Search code examples
apache-kafkakafka-consumer-apikafka-producer-api

Json column as key in kafka producer and push in different partitions on the basis of key


As we know , we can send a key with kafka producer which is hashed internally to find which partition in topic data goes to.
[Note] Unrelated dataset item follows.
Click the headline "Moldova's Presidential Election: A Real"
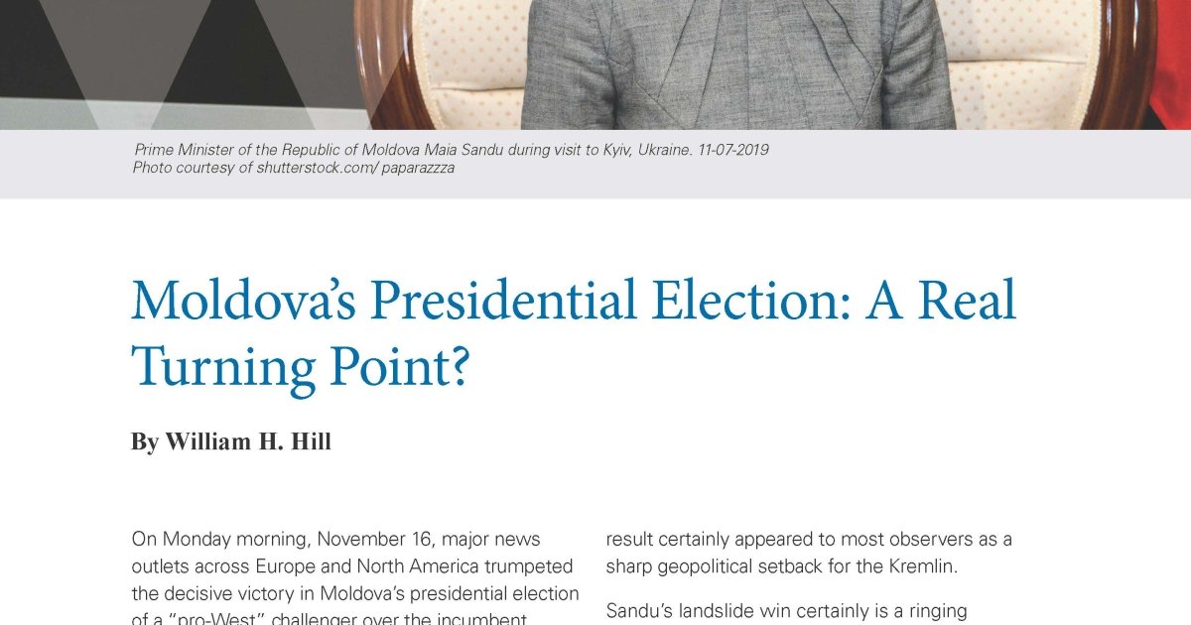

I have a producer , where in I am sending a data in JSON format.

[
  {
    "DATE": 20200723,
    "SOURCETYPE": "WIFI",
    "DEVICEID": "24:6f:28:99:9e:dc",
    "EVENTTIME": "2020-07-23 07:50:42",
    "TIME": 75042,
  },
  {
    "DATE": 20200723,
    "SOURCETYPE": "WIFI",
    "DEVICEID": "24:6f:28:99:9e:dc",
    "EVENTTIME": "2020-07-23 08:02:26",
    "TIME": 80226
  },
  {
    "DATE": 20200723,
    "SOURCETYPE": "WIFI",
    "DEVICEID": "24:6f:28:99:9e:dc",
    "EVENTTIME": "2020-07-23 08:39:55",
    "TIME": 83955
  },
  {
    "DATE": 20200723,
    "SOURCETYPE": "WIFI",
    "DEVICEID": "24:6f:28:99:9e:dc",
    "EVENTTIME": "2020-07-23 08:43:26",
    "TIME": 84326
},
  {
    "DATE": 20200723,
    "SOURCETYPE": "WIFI",
    "DEVICEID": "24:6f:28:99:9e:dc",
    "EVENTTIME": "2020-07-23 08:44:22",
    "TIME": 84422
  },
  {
    "DATE": 20200723,
    "SOURCETYPE": "WIFI",
    "DEVICEID": "24:6f:28:99:9e:dc",
    "EVENTTIME": "2020-07-23 08:45:09",
    "TIME": 84509
  },
  {
    "DATE": 20200723,
    "SOURCETYPE": "WIFI",
    "DEVICEID": "24:6f:28:99:9e:dc",
    "EVENTTIME": "2020-07-23 08:45:58",
    "TIME": 84558
  },
  {
    "DATE": 20200723,
    "SOURCETYPE": "WIFI",
    "DEVICEID": "24:6f:28:99",
    "EVENTTIME": "2020-07-23 08:45:58",
    "TIME": 84558
          },
  {
    "DATE": 20200723,
    "SOURCETYPE": "WIFI",
    "DEVICEID": "24:6f:28:99",
    "EVENTTIME": "2020-07-23 08:45:58",
    "TIME": 84558
  }
]

I want to push data in topic but different partition on the basis of key(DEVICEID). I have created topic with two partitions 0 &1. But it storesd all the data in partition-0. I want all unique key(deviceID) will store in different partition. Code:

object Producer extends App{
    val props = new Properties()
    props.put("bootstrap.servers", "localhost:9092")
    props.put("key.serializer", "org.apache.kafka.common.serialization.StringSerializer")
    props.put("value.serializer", "org.apache.kafka.connect.json.JsonSerializer")
    val producer = new KafkaProducer[String,JsonNode](props)
    println("inside prducer")
    val mapper = (new ObjectMapper() with ScalaObjectMapper).
        registerModule(DefaultScalaModule).
        configure(DeserializationFeature.FAIL_ON_UNKNOWN_PROPERTIES, false).
        findAndRegisterModules(). // register joda and java-time modules automatically
        asInstanceOf[ObjectMapper with ScalaObjectMapper] 
     val filename = "/Users/rishunigam/Documents/devicd.json"
     val jsonNode: JsonNode=  mapper.readTree(new File(filename))
     val s = jsonNode.size()
     for(i <- 0 to jsonNode.size()-1) {
     val js = jsonNode.get(i)
       val keys = jsonNode.get(i).findValue("DEVICEID").toString
       println(keys)
       println(js)
     val record = new ProducerRecord[String,JsonNode]( "tpch.devices_logs",keys,js)
   println(record)
  producer.send(record)
}
    println("producer complete")
    producer.close()
}

Solution

  • it stored all the data in partition-0

    That doesn't mean it's not working. Just means that the hashes of the keys ended up in the same partition.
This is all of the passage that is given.